Hojo Undo (Supplemental Training)

Training with Chi Ishi
Sensei Walker training with Chishi



 “Supplementary exercises, hojo undo, are practiced with the aim of perfecting the kata. The purpose of these exercises is not only to develop strength and power in the body as a whole, but to develop each part of the body individually in order to develop complete body power.”-Miyagi Chojun

Chi Ishi

Chi Ishi (weighted levers) are concrete weights that are attached to a wooden pole. The practitioner strongly grips to the end of the wooden pole (opposite the concrete weight), and moves his or her wrist and arms in motions used in techniques normally used in kata or against opponents. This weighted training helps strengthens the fingers, hands, arms, and chest.

 Ishi sashi

Ishi sashi are hand-held weights in the shape of padlocks, traditionally made of stone.

 Tetsu geta

Tetsu geta (iron clogs) are worn like sandals, but requires gripping the clogs with one’s toes. The practitioner then moves around and kicks while wearing these. The extra weight required to move the foot strengthens the leg for kicks.

 Nigiri game

Nigiri game (gripping jars) are ceramic jars filled with sand to different weights. The jars are gripped around a lipped rim. Then, while holding the jars, the practitioner moves in varying stances, in order to strengthen the arms, shoulders, back, and legs.

 Makiage kigu

The makiage kigu (wrist roller) is a weight hanging by a rope from a wooden handle. The practitioner grasps the handle with the weight hanging in the middle, and twists the handle to wrap the rope around the handle. The handle is raised and lowered throughout the twisting to strengthen the wrists.

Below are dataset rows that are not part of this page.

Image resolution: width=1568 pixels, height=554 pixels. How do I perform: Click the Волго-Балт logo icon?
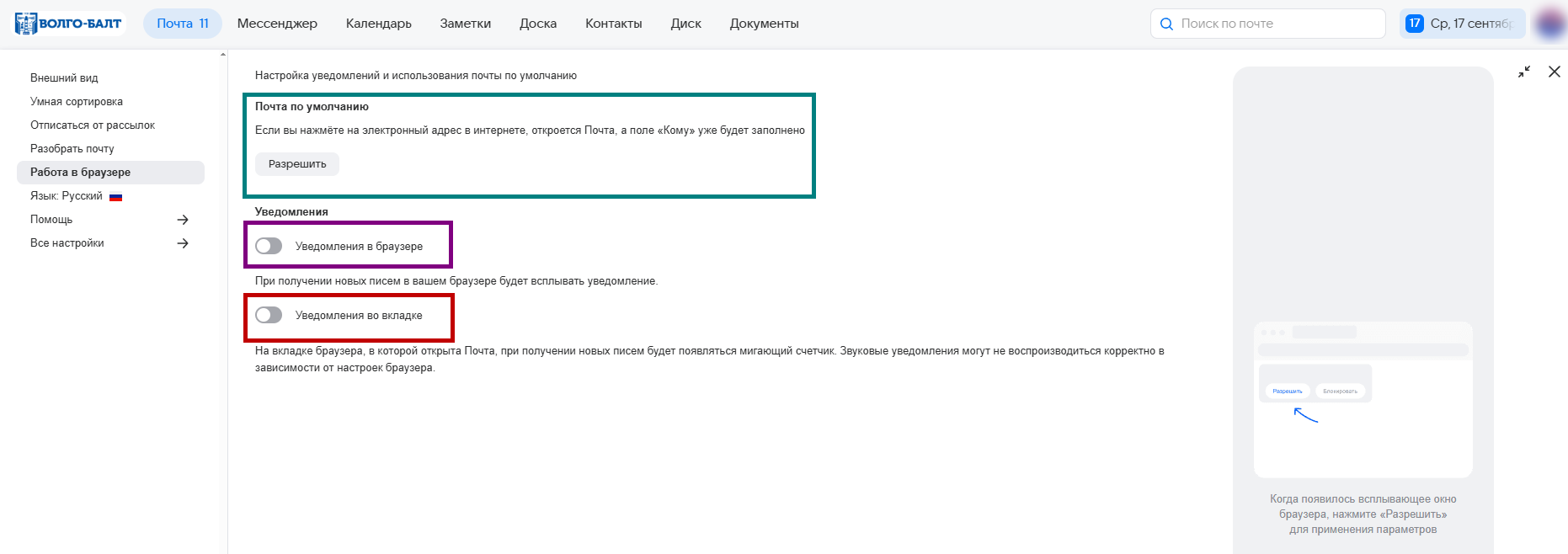pyautogui.click(x=26, y=24)

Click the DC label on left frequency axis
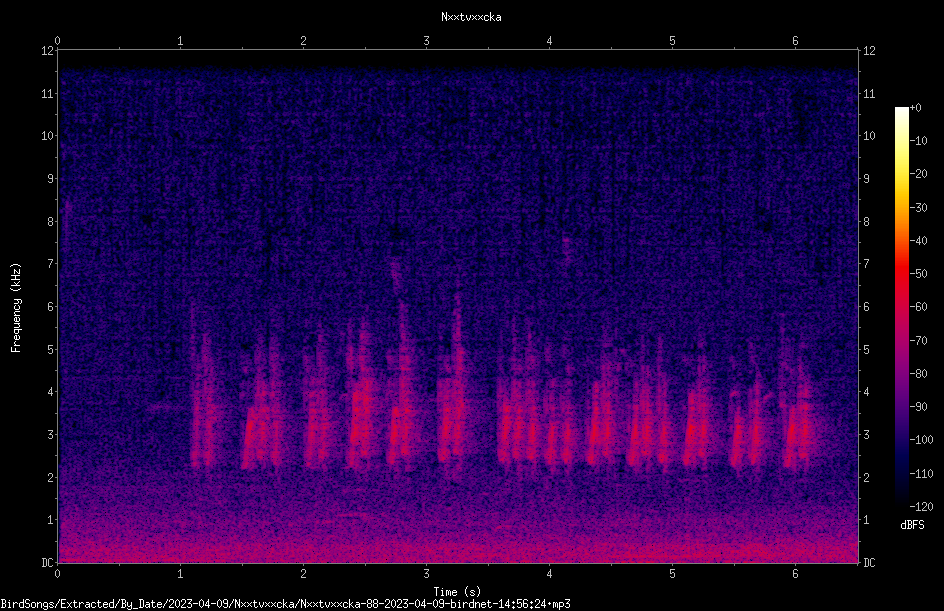(48, 562)
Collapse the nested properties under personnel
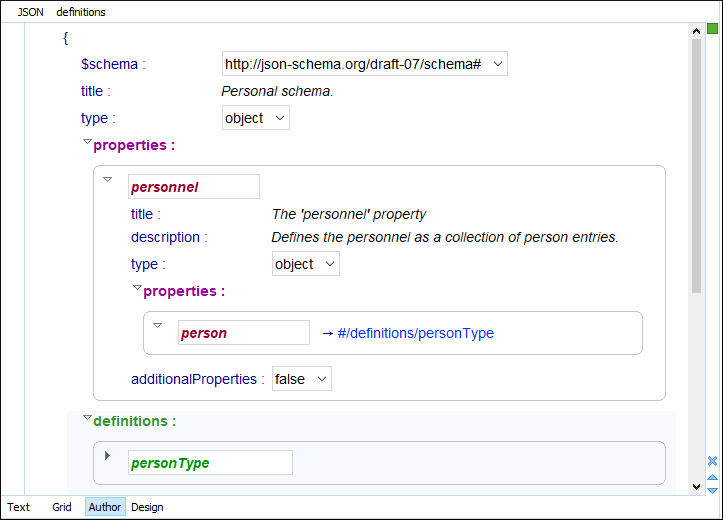 (x=137, y=289)
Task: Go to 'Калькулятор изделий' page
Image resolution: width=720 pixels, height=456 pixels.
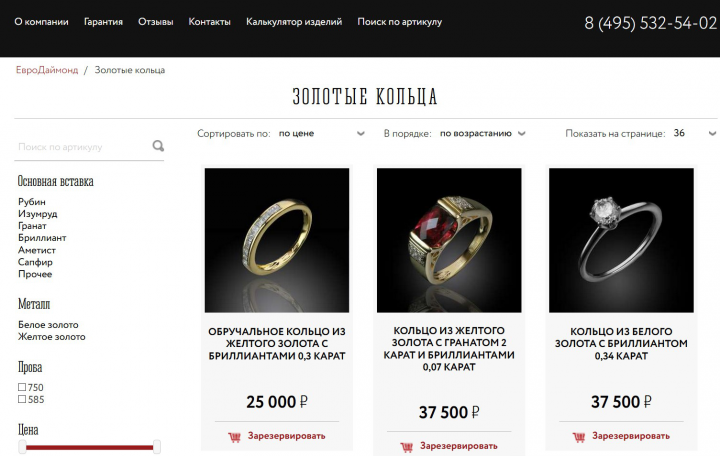Action: (x=294, y=22)
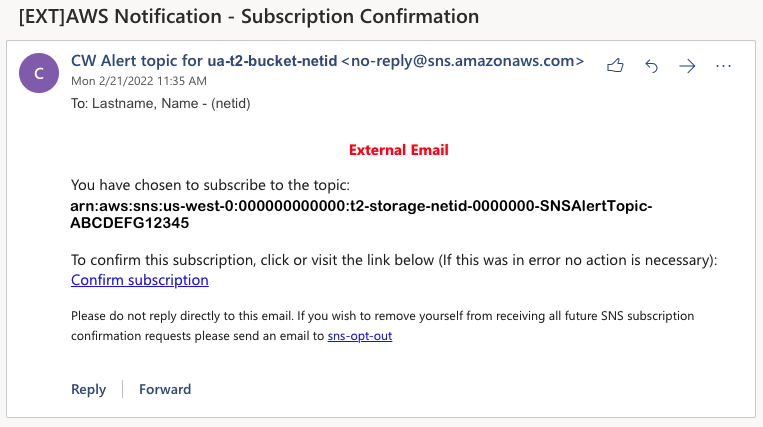Like this message with the thumbs-up icon
Screen dimensions: 763x427
tap(615, 65)
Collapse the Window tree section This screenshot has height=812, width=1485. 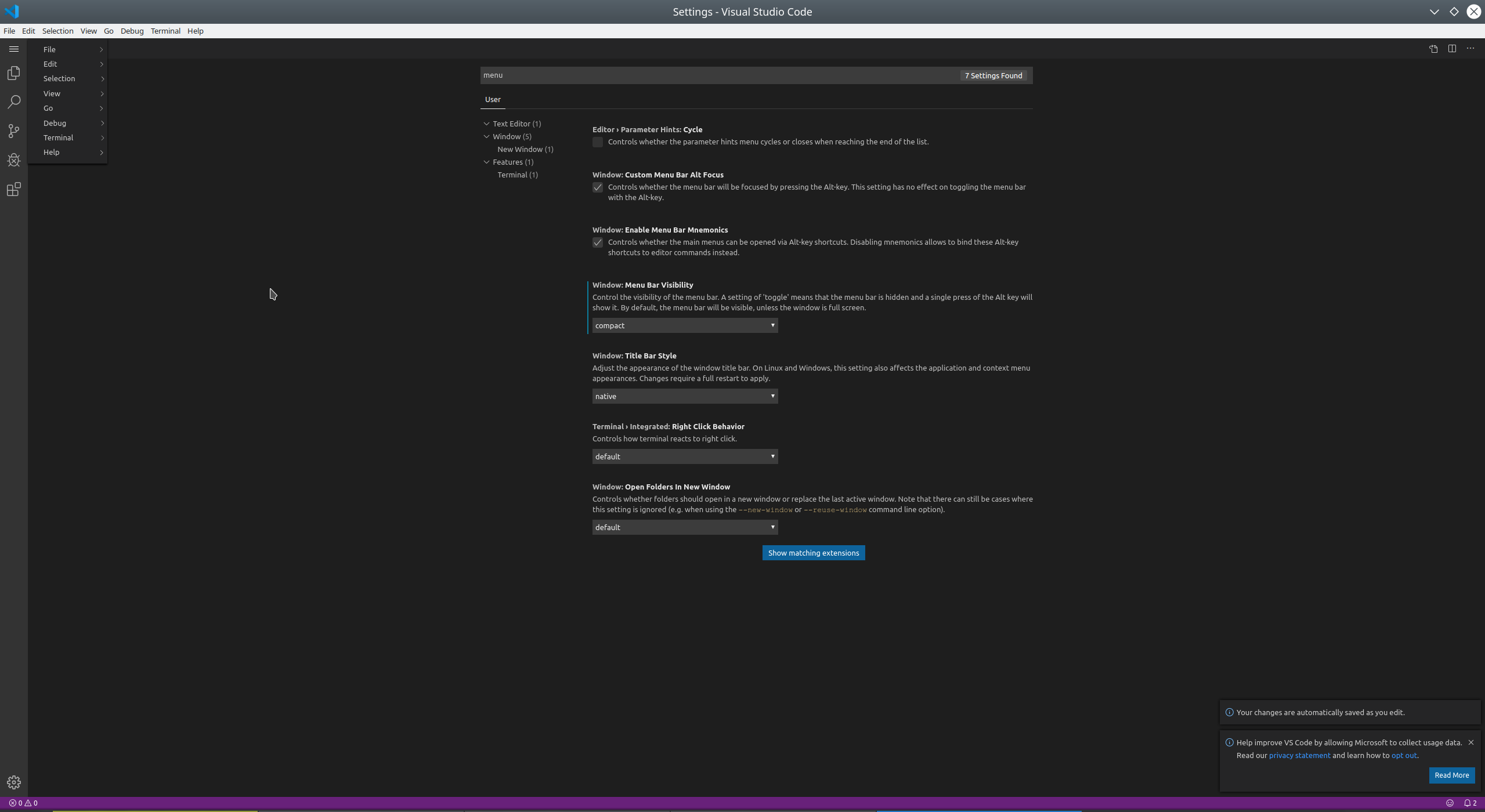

A “Tan” is similar to a modern barbell, made with a wood post and concrete weights on both ends.


The “standing” makiwara. This is possibly the most traditional makiwara and employs a flexible board with one end firmly embedded in the ground or solidly fastened to the floor or wall. The Makiwara is used to practice various striking techniques while providing immediate feedback to the practitioner. While a common misconception is that the purpose of the makiwara is to condition the knuckles, this is far from the truth. The true purpose of the Makiwara is to provide progressive resistance to develop power in striking techniques.











This type of Makiwara is hung from the ceiling and secured to the floor with a bungi cord. With this makiwara the practitioner executes various blocks, kicks and elbow to condition the forearms and chins.